Former U.S. Rep. Corrine Brown has already seen the government’s response to her motions for acquittal and a new trial in her court case.
Federal prosecutors oppose both the acquittal motion and the motion for a new trial.
The feds contend, contra Brown’s contention, that evidence was actually sufficient to convict her of 18 of 22 counts in her fraud trial for phantom educational charity One Door for Education.
And, despite best efforts from Brown’s attorney, James W. Smith III, the feds still don’t believe that the Holy Spirit’s ineffable input is compatible with evidentiary-based reasoning as to the former Congresswoman’s innocence or guilt, calling that argument a “self-serving view of the facts” that ignores voluminous case law in a vain attempt to prove that the removal of the Holy Roller was a miscarriage of justice.
Smith had filed for a leave to reply, contending that “Ms. Brown contends that the dismissal of Juror 13 violated
her Sixth Amendment rights to a unanimous verdict, and to a jury of her peers. This contention raises important and novel questions about the role religious beliefs may play in the deliberations of individual jurors.
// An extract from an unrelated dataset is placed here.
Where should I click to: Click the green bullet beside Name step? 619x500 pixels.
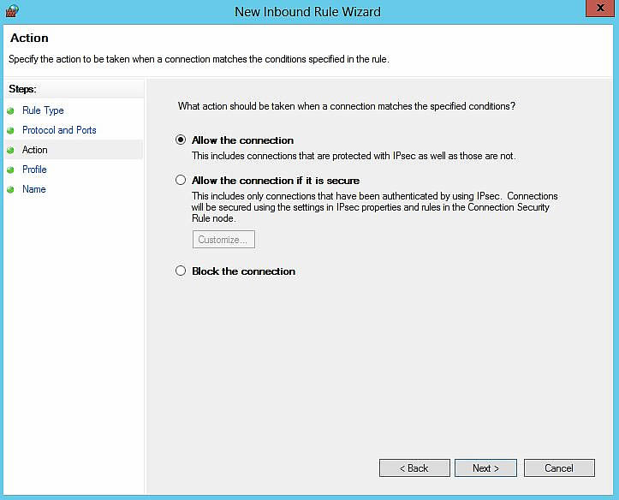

More specifically, it raises important and novel questions about the extent to which the Court may investigate and eliminate religious beliefs from the deliberations of individual jurors.”
Important and “novel,” or not, time is a-wastin’.
With former Jacksonville Mayor Alvin Brown set to launch a run for Brown’s former Congressional seat once Corrine Brown is out of the news and into federal custody, time is of the essence to pull the final curtain on Motion Theater.
And Judge Timothy Corrigan set limits Tuesday on a response to the prosecutors’ rejection of a new trial motion and acquittal motion: no more than a ten-page memo on each, due no later than Jul. 7.
That date is almost one year after Brown’s 2016 indictment, one which effectively ended her political career and delivered her House seat to political veteran Al Lawson of Tallahassee.